Gemma Gem: A Fully On-Device AI Browser Assistant Powered by Gemma 4 and WebGPU
Estimated read time: 3 min
Bringing that model power directly to the browser, Gemma Gem is a Chrome extension running Google’s Gemma 4 entirely on-device via WebGPU with no API keys or cloud calls. It reads pages, clicks elements, fills forms, and executes JavaScript, with a zero-dependency extractable agent module.
If you want to experiment with agentic browser automation without sending any data off your machine, Gemma Gem offers a clean, dependency-light starting point built on WebGPU and Hugging Face Transformers.
NEWS & EDITORIALS
Open Models Now Match Closed Frontier Models on Core Agent Tasks
Estimated read time: 7 min
LangChain’s Deep Agents evaluations reveal open models like GLM-5 now rival closed frontier models on core agent tasks. GLM-5 scored 0.64 correctness versus Opus 4.6’s 0.68, at one-fifth the cost and twice the speed.
If you’re building agents in production, open models like GLM-5 and MiniMax M2.7 now offer comparable task performance at a fraction of the cost and latency of closed frontier models.
UC Berkeley Researchers Broke Every Major AI Agent Benchmark — Without Solving a Single Task
Estimated read time: 24 min
Complicating that picture, UC Berkeley researchers scored near-perfect on eight major AI benchmarks — SWE-bench, WebArena, Terminal-Bench, and more — without solving a single task. Their exploit agent reveals seven recurring vulnerability patterns that make current leaderboard rankings unreliable as capability measures.
Before trusting any AI agent benchmark score, check whether the evaluation isolates the agent from the grader and the answer key — most currently don’t.
Why “AGI” Has Become an Actively Unhelpful Word
Estimated read time: 8 min
Moving from measurement to terminology, former OpenAI board member Helen Toner argues the term AGI has become too fuzzy to be useful, with serious people simultaneously claiming it exists and others saying it’s a decade away. She advocates replacing it with specific, concrete milestones.
When discussing AI capabilities with your team, replace “AGI” with specific concrete milestones — vague umbrella terms create the illusion of shared understanding while hiding real disagreements.

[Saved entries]
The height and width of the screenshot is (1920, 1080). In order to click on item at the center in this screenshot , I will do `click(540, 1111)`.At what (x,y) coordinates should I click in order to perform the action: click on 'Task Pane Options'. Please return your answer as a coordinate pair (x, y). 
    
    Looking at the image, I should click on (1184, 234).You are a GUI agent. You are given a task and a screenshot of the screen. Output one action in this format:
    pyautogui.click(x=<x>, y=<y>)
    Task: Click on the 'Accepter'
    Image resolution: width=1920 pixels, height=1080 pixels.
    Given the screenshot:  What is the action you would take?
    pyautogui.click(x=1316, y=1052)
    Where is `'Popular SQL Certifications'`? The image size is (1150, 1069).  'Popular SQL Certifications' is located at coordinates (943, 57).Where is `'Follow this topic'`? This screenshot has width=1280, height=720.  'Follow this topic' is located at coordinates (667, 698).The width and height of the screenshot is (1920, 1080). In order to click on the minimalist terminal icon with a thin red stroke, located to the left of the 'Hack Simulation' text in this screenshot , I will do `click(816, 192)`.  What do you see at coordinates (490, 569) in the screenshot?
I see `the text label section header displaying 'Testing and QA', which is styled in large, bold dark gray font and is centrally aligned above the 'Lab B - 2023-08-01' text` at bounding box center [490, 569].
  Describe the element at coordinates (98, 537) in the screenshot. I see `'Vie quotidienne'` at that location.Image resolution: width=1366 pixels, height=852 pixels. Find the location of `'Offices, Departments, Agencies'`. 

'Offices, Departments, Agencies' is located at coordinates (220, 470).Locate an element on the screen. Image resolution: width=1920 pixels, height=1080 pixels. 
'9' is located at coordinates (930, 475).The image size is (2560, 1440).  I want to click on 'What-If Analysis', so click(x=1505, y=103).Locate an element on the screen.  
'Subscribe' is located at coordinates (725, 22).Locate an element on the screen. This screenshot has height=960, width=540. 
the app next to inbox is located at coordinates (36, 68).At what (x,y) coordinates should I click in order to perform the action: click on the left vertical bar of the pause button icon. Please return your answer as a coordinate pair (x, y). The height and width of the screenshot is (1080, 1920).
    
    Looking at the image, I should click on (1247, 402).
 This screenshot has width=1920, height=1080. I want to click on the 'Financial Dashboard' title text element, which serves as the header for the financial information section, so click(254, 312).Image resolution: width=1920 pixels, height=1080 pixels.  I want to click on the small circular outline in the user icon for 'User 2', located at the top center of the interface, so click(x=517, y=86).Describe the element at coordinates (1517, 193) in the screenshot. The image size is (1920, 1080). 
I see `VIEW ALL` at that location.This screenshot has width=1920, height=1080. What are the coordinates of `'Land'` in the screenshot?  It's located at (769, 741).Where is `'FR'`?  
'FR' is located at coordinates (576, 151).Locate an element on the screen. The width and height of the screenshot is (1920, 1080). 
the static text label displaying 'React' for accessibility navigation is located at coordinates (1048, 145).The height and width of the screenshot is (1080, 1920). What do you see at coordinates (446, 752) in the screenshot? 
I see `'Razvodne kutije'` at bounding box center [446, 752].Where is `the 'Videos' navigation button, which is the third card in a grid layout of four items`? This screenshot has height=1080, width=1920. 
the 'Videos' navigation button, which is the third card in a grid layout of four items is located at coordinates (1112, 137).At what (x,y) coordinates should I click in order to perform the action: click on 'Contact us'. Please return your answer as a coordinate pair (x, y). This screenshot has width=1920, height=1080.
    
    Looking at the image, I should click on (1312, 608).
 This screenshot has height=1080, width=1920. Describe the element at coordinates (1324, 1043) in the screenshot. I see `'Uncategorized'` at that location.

# INSTRUCTIONS
1 – According to the AI newsletter excerpt, what correctness score did GLM-5 receive in LangChain's Deep Agents evaluations?
2 – Summarize the AI newsletter excerpt in two sentences.
3 – Output the portion of the AI newsletter excerpt that starts at the words "NEWS & EDITORIALS" and ends after the words "twice the speed.".

# SOLUTIONS FOR EACH TASK
1 – GLM-5 scored 0.64.

2 – Gemma Gem is a Chrome extension that runs Google's Gemma 4 entirely on-device via WebGPU, and LangChain's Deep Agents evaluations show that open models like GLM-5 now rival closed frontier models on core agent tasks at lower cost and higher speed. UC Berkeley researchers scored near-perfect on eight major AI benchmarks without solving a single task, and Helen Toner argues that the term AGI has become too fuzzy to be useful and should be replaced with specific, concrete milestones.

3 –
NEWS & EDITORIALS
Open Models Now Match Closed Frontier Models on Core Agent Tasks
Estimated read time: 7 min
LangChain’s Deep Agents evaluations reveal open models like GLM-5 now rival closed frontier models on core agent tasks. GLM-5 scored 0.64 correctness versus Opus 4.6’s 0.68, at one-fifth the cost and twice the speed.